Loading...
Loading...

Get the top 40+ AI Models for $8.99 at AI Box: https://aibox.ai
AI Chat YouTube Channel: https://www.youtube.com/@JaedenSchafer
Join my AI Hustle Community: https://www.skool.com/aihustle
Opening it has just rolled out ChatGPT 5.4.
There's actually a couple of cool features in here
that I'm really excited about
that I've been wishing ChatGPT
has been able to do in the past
and they finally launched it.
And of course, if you look at all of their marketing,
it's gonna just basically be them saying,
this is our most capable model yet.
And of course, it's the most capable model if it wasn't,
I mean, what would they even be making an update for?
So I'm just gonna get past all of the hype
and all of the buzz from what they said in the launch.
And I'm gonna tell you some really interesting use cases
and some ways that I actually think this is useful.
GPT 5.4.
Before we get into all of that,
if you wanna try all of the latest models,
go check out my startup AIbox.ai.
We have the latest models from the top 15 different AI
companies, everything from GROC to Gemini,
to Anthropic to OpenAI, 11 Labs for Audio,
tons of cool image generation models.
I think there's over 50 models on the platform total.
You could try all of them side by side
and it's only 899 a month.
So much cheaper than ChatGPT,
but you get way more models.
And of course, you can also use it
to automatically create AI workflows
that can complete tasks for you that are automated.
So there's a ton of cool stuff going on,
but go check out AIbox.ai if you wanna get access
to all of the top models for only 899 a month.
And it's 21% off if you get an annual plan as well.
So there's a lot of cool stuff there.
All right, let's get into what's going on.
The first thing I wanna mention here
is that this is called GPT 5.4 thinking.
They have a higher performance variant
that is known as GPT 5.4 Pro,
but both of these together are designed
to kind of handle everything from some complex analysis.
They do a lot of coding,
a lot of long running workflows
across a lot of different professional software tools.
And they're kind of dubbing this
as like their professional work tool.
They're trying to get into, you know,
into the hands of more working professionals.
And this is coming right on the backs of them,
signing a whole bunch of deals
with a bunch of different consulting firms
that are gonna allegedly get ChatGPT
into more businesses and in kind of the professional environment.
At the same time, they're having kind of this,
you know, they're locked in a battle
with even Google's in this right now,
but really with Anthropics Cloud Code,
their Codex tool, they're really trying to push forward
in kind of how software is using AI models
and how computer use is going on.
So this is where they're really focusing.

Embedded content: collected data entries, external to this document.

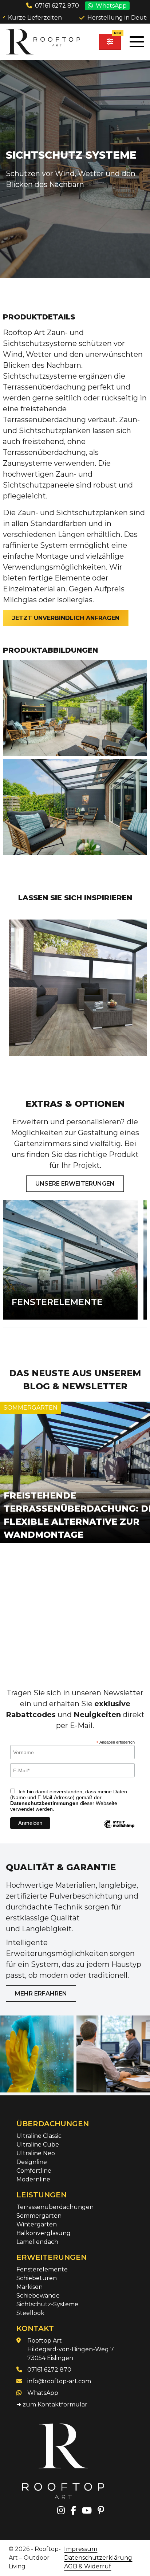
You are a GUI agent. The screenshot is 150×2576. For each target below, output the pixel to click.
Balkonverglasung (43, 2233)
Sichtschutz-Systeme (47, 2304)
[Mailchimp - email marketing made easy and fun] (118, 1829)
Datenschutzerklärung (98, 2557)
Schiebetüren (36, 2278)
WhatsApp (111, 5)
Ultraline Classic (39, 2135)
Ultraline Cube (37, 2144)
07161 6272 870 (57, 5)
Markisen (29, 2286)
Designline (31, 2162)
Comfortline (33, 2170)
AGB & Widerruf (87, 2566)
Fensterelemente (42, 2269)
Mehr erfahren (41, 1993)
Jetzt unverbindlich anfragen (65, 618)
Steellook (30, 2313)
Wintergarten (36, 2224)
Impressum (80, 2549)
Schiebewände (38, 2295)
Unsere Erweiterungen (75, 1183)
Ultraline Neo (35, 2153)
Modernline (33, 2179)
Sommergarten (39, 2215)
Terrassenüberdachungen (55, 2207)
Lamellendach (37, 2241)
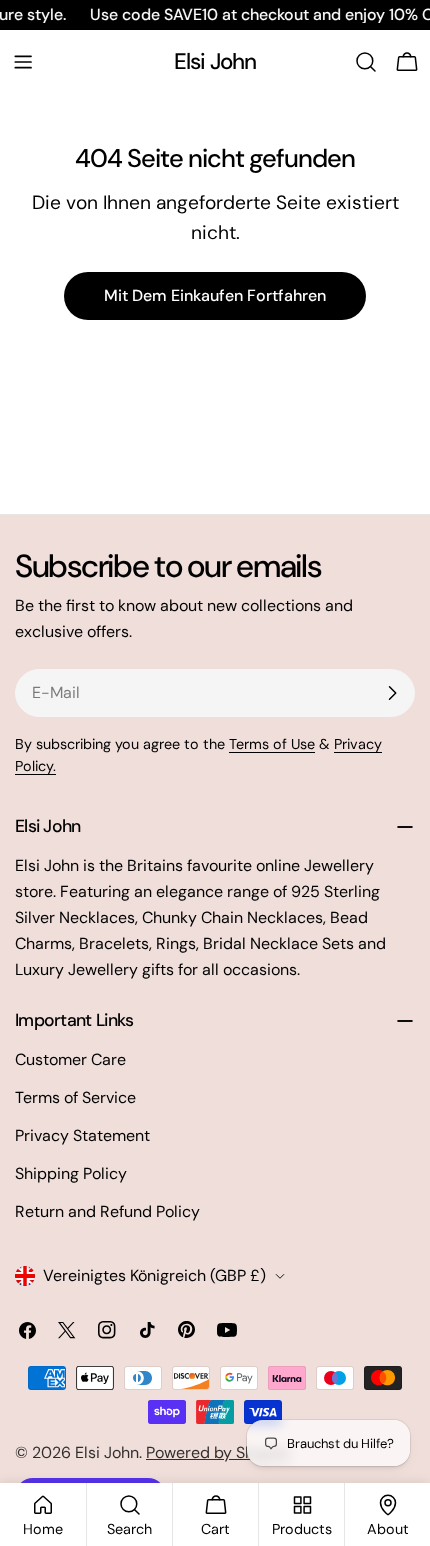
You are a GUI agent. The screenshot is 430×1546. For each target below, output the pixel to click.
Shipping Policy (71, 1173)
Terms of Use (272, 744)
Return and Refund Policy (107, 1211)
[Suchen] (366, 62)
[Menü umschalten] (23, 62)
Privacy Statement (82, 1135)
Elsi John (215, 61)
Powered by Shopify (218, 1452)
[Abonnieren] (392, 693)
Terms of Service (75, 1097)
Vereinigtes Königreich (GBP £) (154, 1275)
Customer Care (70, 1059)
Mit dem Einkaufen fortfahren (215, 295)
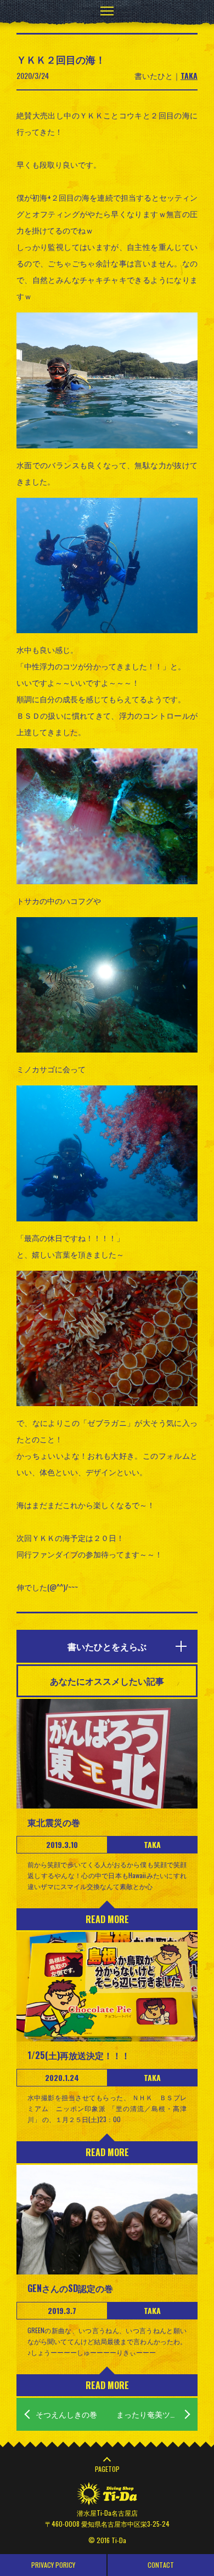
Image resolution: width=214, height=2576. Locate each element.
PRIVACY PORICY (53, 2564)
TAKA (189, 75)
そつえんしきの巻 (66, 2414)
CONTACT (161, 2564)
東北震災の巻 (53, 1822)
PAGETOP (107, 2468)
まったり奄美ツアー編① (157, 2414)
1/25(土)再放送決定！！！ (78, 2055)
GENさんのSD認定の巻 (70, 2288)
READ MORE (107, 1919)
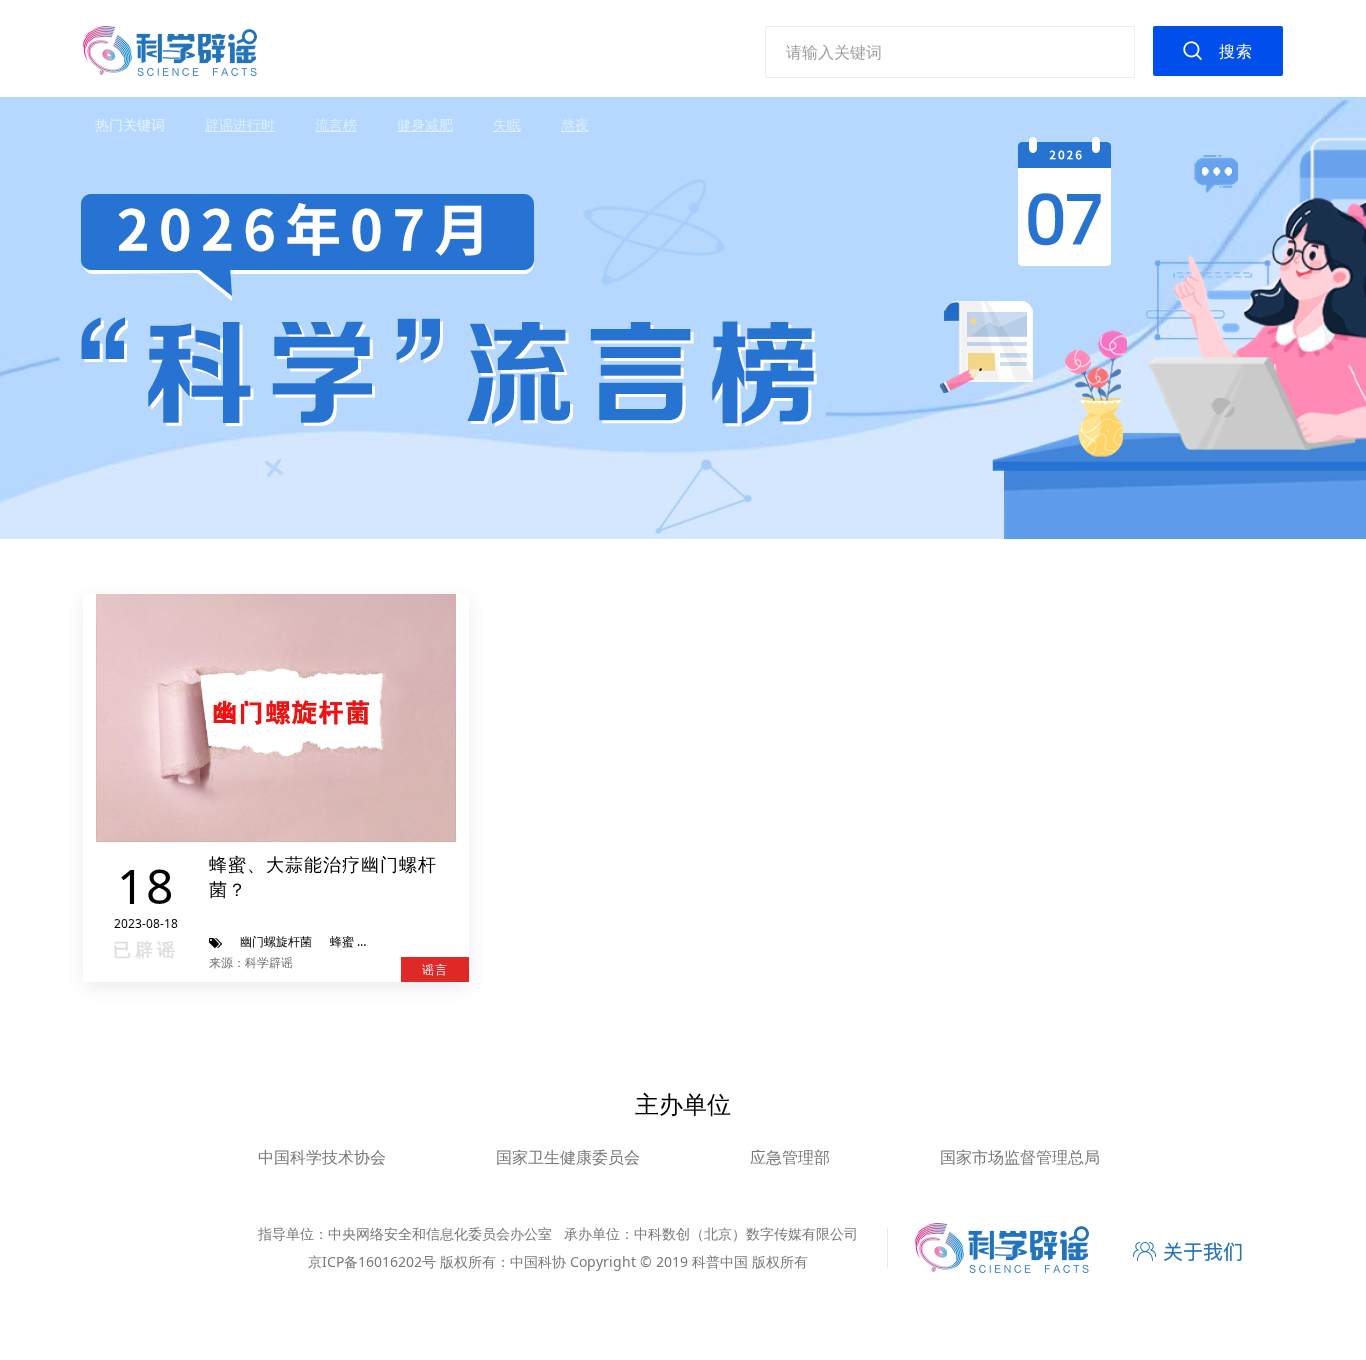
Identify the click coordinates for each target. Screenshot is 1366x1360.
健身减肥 (425, 124)
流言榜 (336, 124)
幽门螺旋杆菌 (276, 941)
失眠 (507, 124)
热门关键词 (130, 124)
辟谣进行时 (240, 124)
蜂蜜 (342, 941)
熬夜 (575, 124)
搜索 (1236, 51)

One of the most, one of the biggest changes
basically about this is the scale.
So in the API GPT 5.4 has a context
when to have up to a million tokens
which basically lets them work with huge documents,
really big conversations, big data sets.
And really, I mean, if you think about this,
a huge benefit is going to be coding
where you can look at bigger code bases
to actually work with.
So this was something that Anthropics was really crushing at
and then opening eyes trying to get into this.
Opening it also says that the model is specifically more,
what they're saying is token efficient,
which this is actually one thing that I'm excited about.
Basically can solve the same problems
using a lot less tokens and GPT 5.2.
So your costs are going to come down.
It's actually kind of cool.
If you already had 5.2 running in a software,
which even if you don't, a lot of the software you use
will, the costs come down a lot for that.
And it also gets a lot faster.
So the costs come down and the speed goes up.
And so yeah, for me, this is something
I'm actually excited about.
So as far as how the benchmarks look,
I know I'm not trying to like sit here
and nitpick the benchmark percentages,
but I did want to talk about some interesting use cases
and reasons why these are, why they're good.
Specifically, it's kind of leading on a bunch
of the better known benchmarks.
One of those is for coding.
Of course, we know why that's important right now,
but also computer use.
And this is something that I'm excited about right now.
I feel like Anthropic is really crushing with computer use.
Basically, you know, it can look at everything
on your computer and go click on stuff
and get stuff done for you.
This is a use case that I've been using a lot
with Claude's Anthropic browser,
the Claude Brown Chrome browser extension.
Basically, it's a button you click.
It opens a side chat bar.
I go to really complex UI or complex websites.
I'm not a developer, but if I'm going into like,
for example, recently I had to do some stuff
on Google Cloud to set up a tool
that I was vibe building on Lovable
and then needed to beef up my back end.
So it could, you know, do some extra fancy stuff.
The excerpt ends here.